:: TEXT TO READ ::

Danish 1st Division
- Season: 2021–22
- Dates: 7 August – 20 November 2021 (Preliminary round) 26 March – 4 June 2022 (Qualification League) 2 April – 11 June 2022 (1st Division play-off round)
- Top goalscorer: Sissel Bøje Kamilla Ørskov Jensen (9 goals)

= 2021–22 Danish Women's 1st Division =

The 2021–22 Danish Women's 1st Division (Danmarksturneringens 1. division i kvindefodbold 2021–22) was the 13th season of the second tier of the Danish Women's Football League.

From this season onwards, the two-group format was changed to a single division format consisting of 8 teams. It was reinstated for the first time since the 2012–13 season, however with fewer clubs partaking.

Governed by the Danish FA, the season was launched on 7 August 2021 with two fixtures in the preliminary stage (Dalum/Næsby vs B.93 and Odense Q vs Næstved HG) and concluded with the final four matches on 20 November 2021. All eight teams in the league took part in the previous season with four teams, Odense Q, B.93, IF ASA and Sundby BK, proceeding to the Qualification League without gaining promotion to the top tier. The clubs in the division entered the 2021–22 Danish Women's Cup in the cup tournament's first round proper. The fixtures for the 2021–22 season were announced by the Danish FA's tournament committee and featured a twenty-week winter break.

:::
:: DATA ::

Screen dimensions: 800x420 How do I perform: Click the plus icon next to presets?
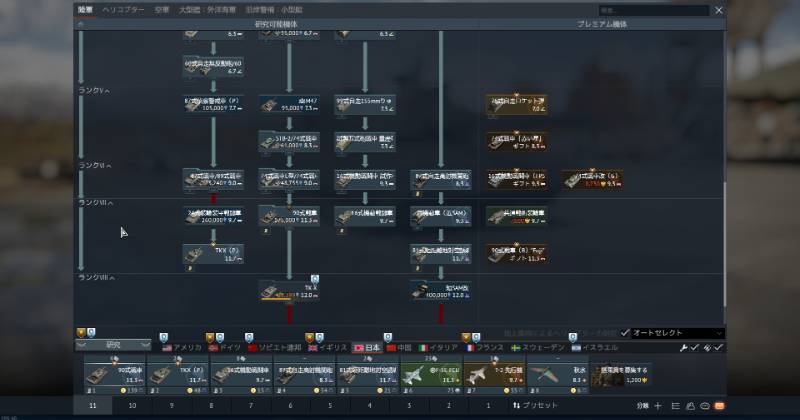[x=658, y=406]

:::

## [PROBLEMS TO WORK ON]
a. Name every club that the text about the 2021–22 Danish Women's 1st Division mentions.
b. Reproduce word for word the stretch from "- Top goalscorer: Sissel" through "Women's Football League." in the text about the 2021–22 Danish Women's 1st Division.

## [SOLUTIONS]
a. Dalum/Næsby, B.93, Odense Q, Næstved HG, IF ASA, Sundby BK

b.
- Top goalscorer: Sissel Bøje Kamilla Ørskov Jensen (9 goals)

= 2021–22 Danish Women's 1st Division =

The 2021–22 Danish Women's 1st Division (Danmarksturneringens 1. division i kvindefodbold 2021–22) was the 13th season of the second tier of the Danish Women's Football League.